** WHAT THIS TASK INVOLVES **
Copy the energy drinks transcript word for word, from its title through its last line.

** EXTRACT **
Running on Empty: Getting through college on energy drinks
By Teagan Bischoff
Podcast TRT 3:42
TRANSCRIPT
Reporter: If you’re a college student, you probably know the feeling, you wake up tired, and by the end of the day, you’re on your third energy drink.
Jessi Troilo: That first sip in the morning is better than sex, anything in this world. Anything.
Reporter: That was junior Jessica Troilo, a Marketing and Entrepreneurship major at the University of Colorado Boulder. She’s been drinking energy drinks such as Red Bull and the Dutch Bros Rebels since she was sixteen. Welcome to the podcast. I’m Teagan Bischoff. And today we’re looking at how high-caffeine energy drinks are becoming a habit, and what they might be doing to our bodies.
Troilo: I always get up, at least 2.5, 3 hours before my class, I sit on my couch. It’s silent in my house and I can just drink my energy drink. Play on my phone.
Reporter: Troilo is not alone. A survey by Civic Science, a non-profit marketing research company, showed that 64% of young adults aged 18–24 drink at least one energy drink per day. To understand what’s happening in the body when we drink energy drinks, I spoke with Luisa Marot, a researcher at CU Boulder’s Sleep and Chronobiology Lab.
Luisa Marot: Caffeine will make you feel more alert. But on the other hand, it can compromise your sleep and also can impact your circadian rhythms.
Reporter: Which in turn, messes up your sleep.
Marot: If it’s too close to your bedtime, for example, it can delay your melatonin production for example.
Reporter: For Troilo, that tradeoff is real.
Troilo: If I have that third one, I’m not… I’m not going to bed till 1:30, 2.

(Saved entries)
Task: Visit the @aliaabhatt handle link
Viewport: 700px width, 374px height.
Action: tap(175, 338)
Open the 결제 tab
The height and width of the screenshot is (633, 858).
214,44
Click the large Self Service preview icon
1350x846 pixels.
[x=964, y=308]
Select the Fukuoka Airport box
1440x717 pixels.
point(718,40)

==

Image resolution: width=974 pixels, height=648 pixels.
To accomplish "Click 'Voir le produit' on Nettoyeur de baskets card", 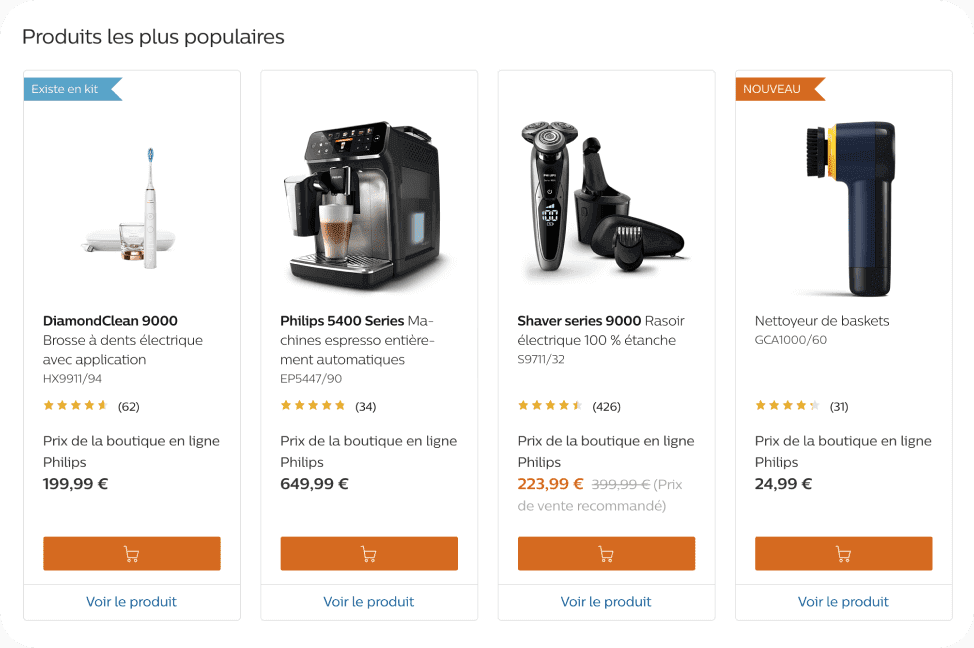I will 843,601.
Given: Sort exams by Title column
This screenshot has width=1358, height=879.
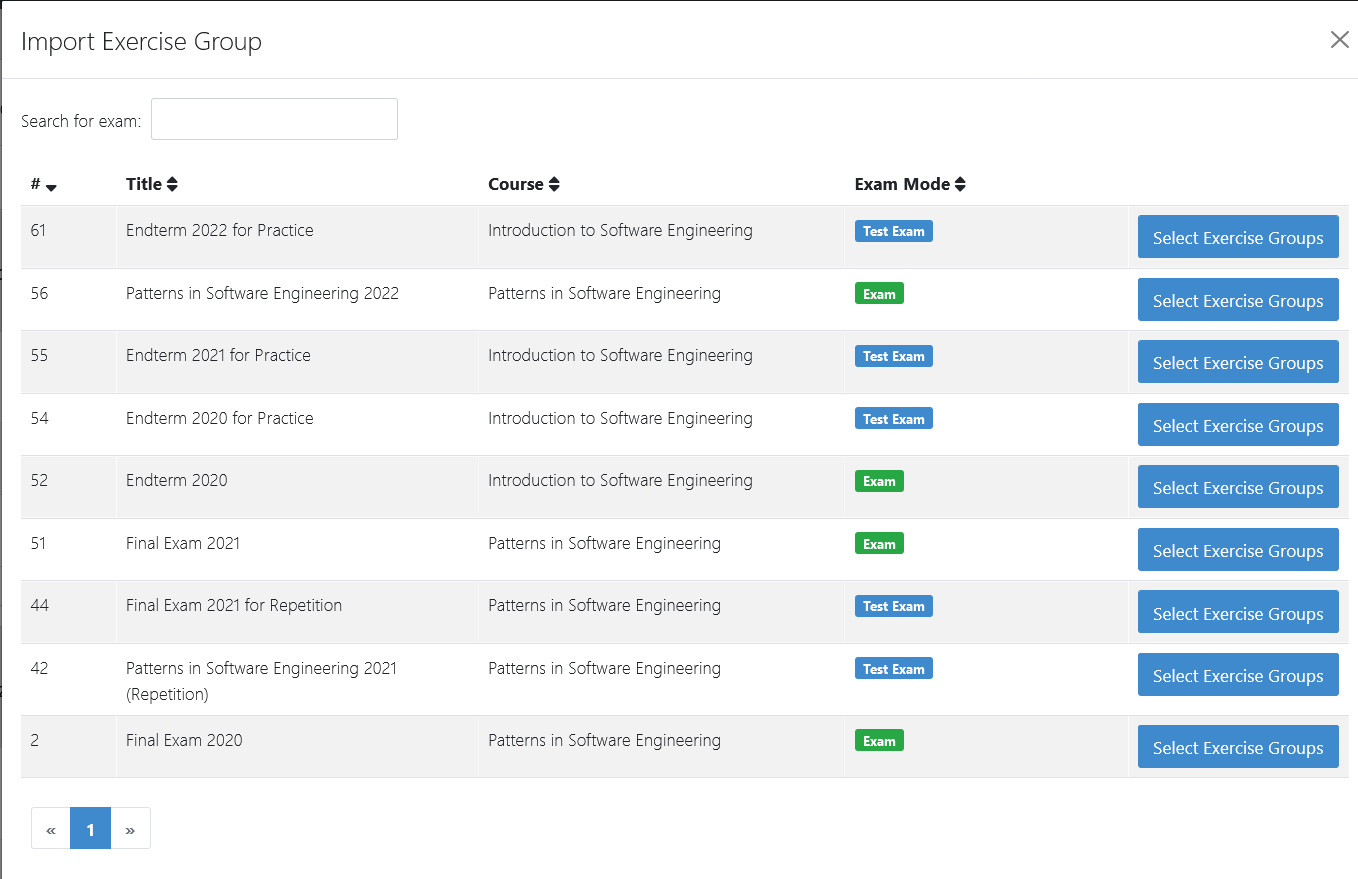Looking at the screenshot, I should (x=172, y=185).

---

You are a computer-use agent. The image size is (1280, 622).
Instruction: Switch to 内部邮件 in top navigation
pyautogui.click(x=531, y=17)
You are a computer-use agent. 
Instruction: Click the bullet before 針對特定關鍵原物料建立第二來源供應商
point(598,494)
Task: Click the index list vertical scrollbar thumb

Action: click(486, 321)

** TASK RESPONSE **
Running on Empty: Getting through college on energy drinks
By Teagan Bischoff
Podcast TRT 3:42
TRANSCRIPT
Reporter: If you’re a college student, you probably know the feeling, you wake up tired, and by the end of the day, you’re on your third energy drink.
Jessi Troilo: That first sip in the morning is better than sex, anything in this world. Anything.
Reporter: That was junior Jessica Troilo, a Marketing and Entrepreneurship major at the University of Colorado Boulder. She’s been drinking energy drinks such as Red Bull and the Dutch Bros Rebels since she was sixteen. Welcome to the podcast. I’m Teagan Bischoff. And today we’re looking at how high-caffeine energy drinks are becoming a habit, and what they might be doing to our bodies.
Troilo: I always get up, at least 2.5, 3 hours before my class, I sit on my couch. It’s silent in my house and I can just drink my energy drink. Play on my phone.
Reporter: Troilo is not alone. A survey by Civic Science, a non-profit marketing research company, showed that 64% of young adults aged 18–24 drink at least one energy drink per day. To understand what’s happening in the body when we drink energy drinks, I spoke with Luisa Marot, a researcher at CU Boulder’s Sleep and Chronobiology Lab.
Luisa Marot: Caffeine will make you feel more alert. But on the other hand, it can compromise your sleep and also can impact your circadian rhythms.
Reporter: Which in turn, messes up your sleep.
Marot: If it’s too close to your bedtime, for example, it can delay your melatonin production for example.
Reporter: For Troilo, that tradeoff is real.
Troilo: If I have that third one, I’m not… I’m not going to bed till 1:30, 2.